DISCUSSION           

            Defendant seeks an order imposing terminating sanctions and for an order imposing monetary sanctions against Plaintiff and Plaintiff’s counsel of record due to Plaintiff’s failure to obey the Court’s order issued on January 18, 2024. Defendant contends Plaintiff has not served objection-free verified responses or paid the monetary sanctions as ordered. (See Forberg Decl., ¶ 4.) Defendant seeks an order striking Plaintiff’s complaint[1] and entering default judgment. 

            The Court finds there are some issues with Defendant’s motion. First, Defendant’s February 13, 2024 email to Plaintiff’s counsel states that Plaintiff had until February 15, 2024 to provide the verified objection-free discovery responses. (Forberg Decl., Ex. B.) Defendant nevertheless still filed the motion on February 15, 2024. (Id.) Defendant’s motion is therefore premature. Second, in the order issued on January 18, 2024, the Minute Order inaccurately gave Plaintiff and Plaintiff’s counsel 60 days to serve verified responses to discovery without objection. (Minute Order (1/18/24).) Thus, according to such Order, Plaintiff and Plaintiff’s counsel still had approximately 30 days to comply with that part of the Court’s order when Defendant filed this motion on February 15, 2024.[2] Third, Defendant also did not comply with the January 18, 2024 order. Defendant was ordered to give notice of the Court’s ruling, but no such notice has been filed with the Court. (See Order re: Tentative Ruling (1/18/24).) 

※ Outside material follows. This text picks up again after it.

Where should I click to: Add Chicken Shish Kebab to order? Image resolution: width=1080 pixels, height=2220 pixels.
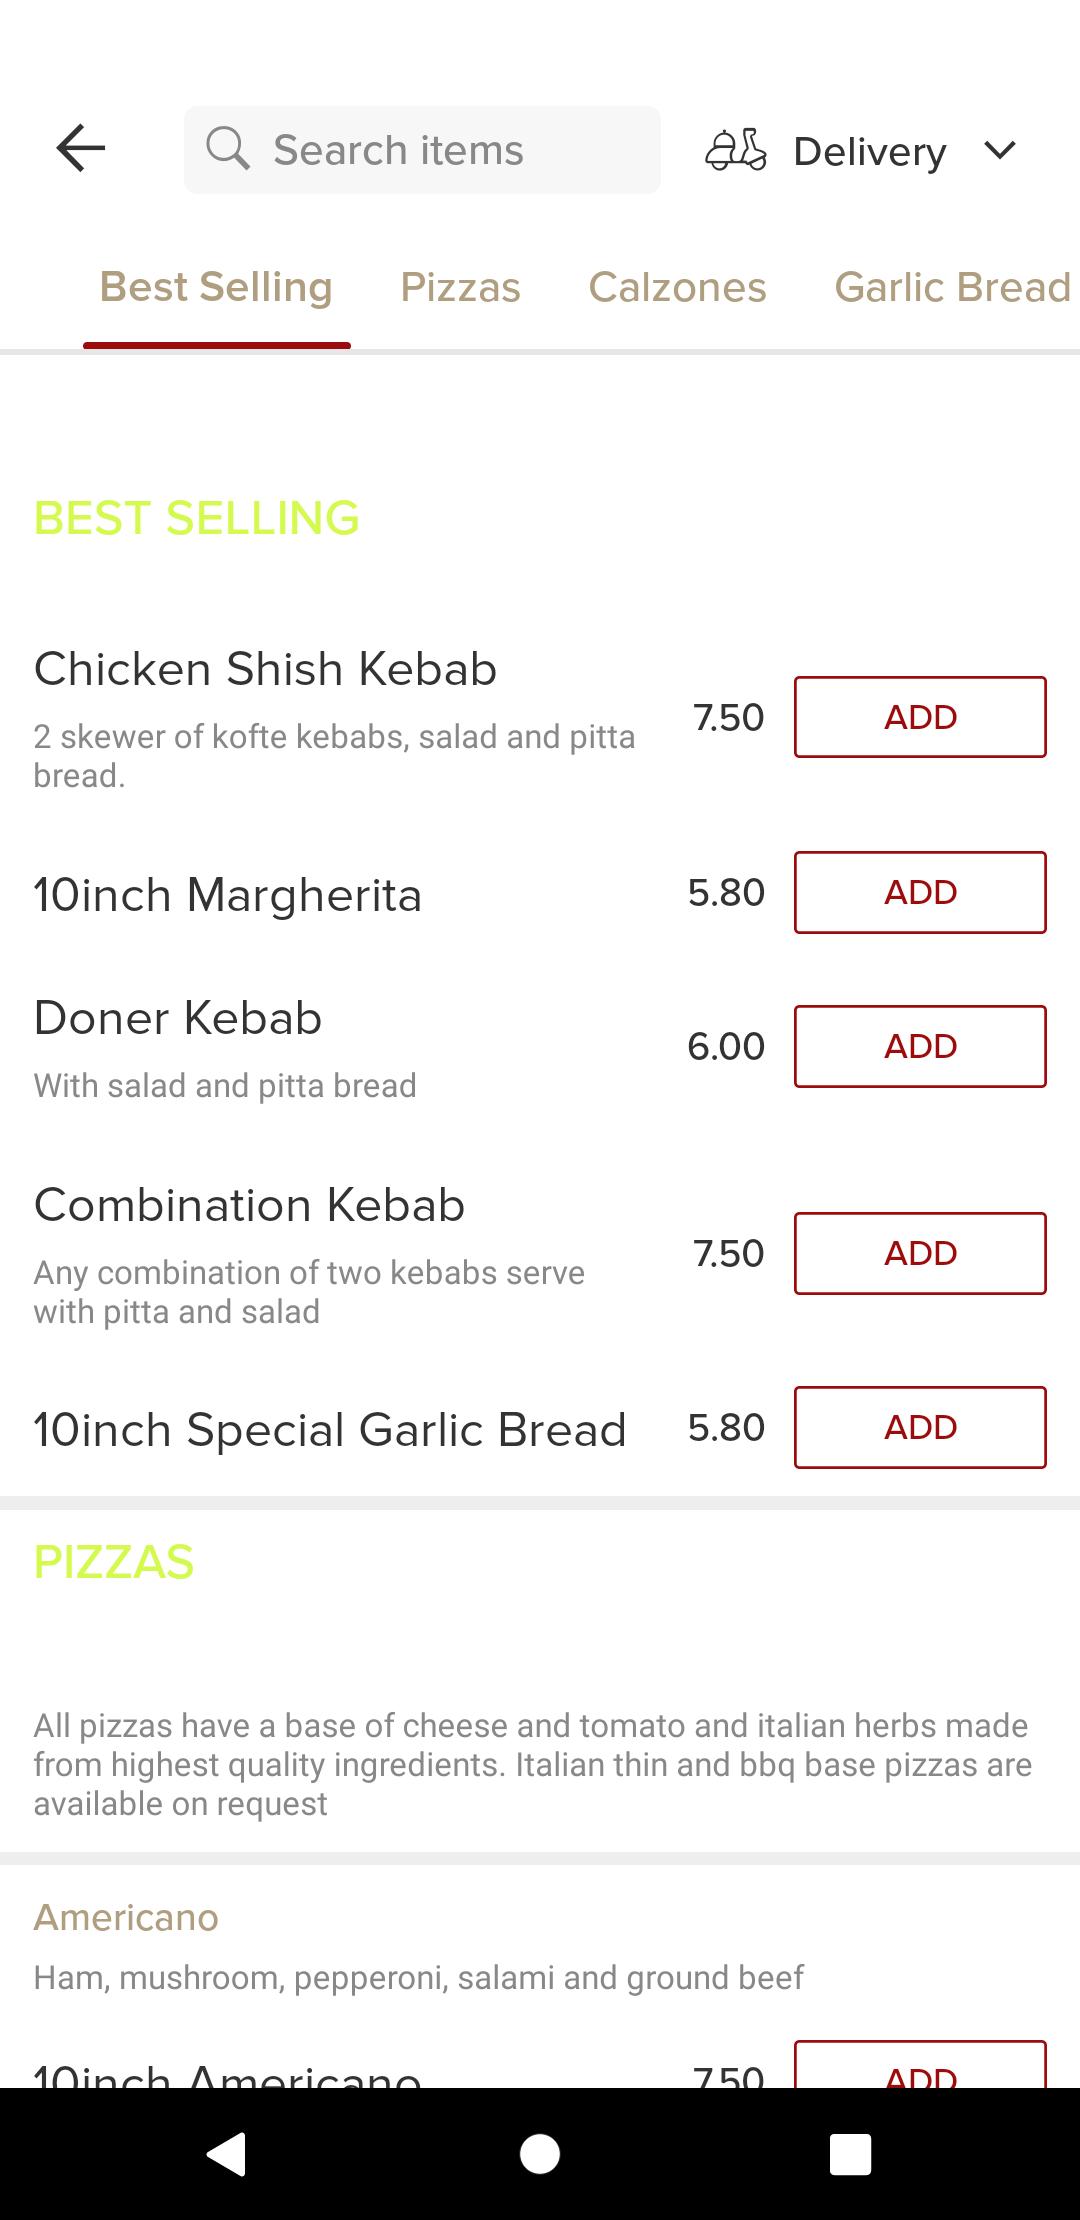[x=919, y=717]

            However, the Court also notes that there were discrepancies between its minute order issued on January 18, 2024, versus its order that it issued on the same day. The minute order inadvertently mixed up the deadlines, providing that Plaintiff had 60 days to provide verified objection-free responses to Defendant’s written discovery and 20 days to pay monetary sanctions, instead of providing the correct deadlines of 20 days to provide the responses and 60 days to pay the monetary sanctions as set forth in the order re tentative ruling. (See Minute Order (1/18/24); Order re: Tentative Ruling (1/18/24).) The Court infers that Defendant relied on the order on the tentative ruling instead of the Court’s minute order in proceeding with this motion. (See Forberg Decl., Ex. A.) These discrepancies have since been corrected. 

            Further, the Court does not find that there has been a willful failure to serve the discovery responses. Defendant produced emails from Plaintiff’s counsel attempting to provide the discovery responses and indicating that the documents were too large to email. Plaintiff’s counsel also indicated that medical issues had prevented him from providing the discovery responses sooner. 

            Based on the foregoing, the Court DENIES without prejudice Defendant’s motion and request for monetary sanctions. 

CONCLUSION 

The Court DENIES without prejudice Defendant John Dieterich’s motion for terminating sanctions and request for monetary sanctions. 

             Defendant is ordered to give notice of the Court’s ruling within five calendar days of this order.



[1] Defendant’s notice indicates that it seeks an order striking Plaintiff’s complaint, (Notice, pg. 2 of pdf, line 4), but the memorandum of points and authorities refers to an answer and cross-complaint, (Memorandum of Points and Authorities, pg. 6 of pdf, lines 9 and 21-22). Since the only operative pleading in this action is Plaintiff’s complaint, the Court assumes Defendant meant the complaint in the memorandum of points and authorities. The Court also notes that Defendant’s motion violates Rule 2.109 of the California Rules of Court, which provides that papers filed with the Court must be consecutively numbered. (Cal. Rules of Court, rule 2.109.) Plaintiff’s papers do not contain any page numbering. The Court admonishes Plaintiff to comply with the requirements of the California Rules of Court going forward. 

[2] Defendant did not notify the Court of the error in the 1/18/24 Minute Order.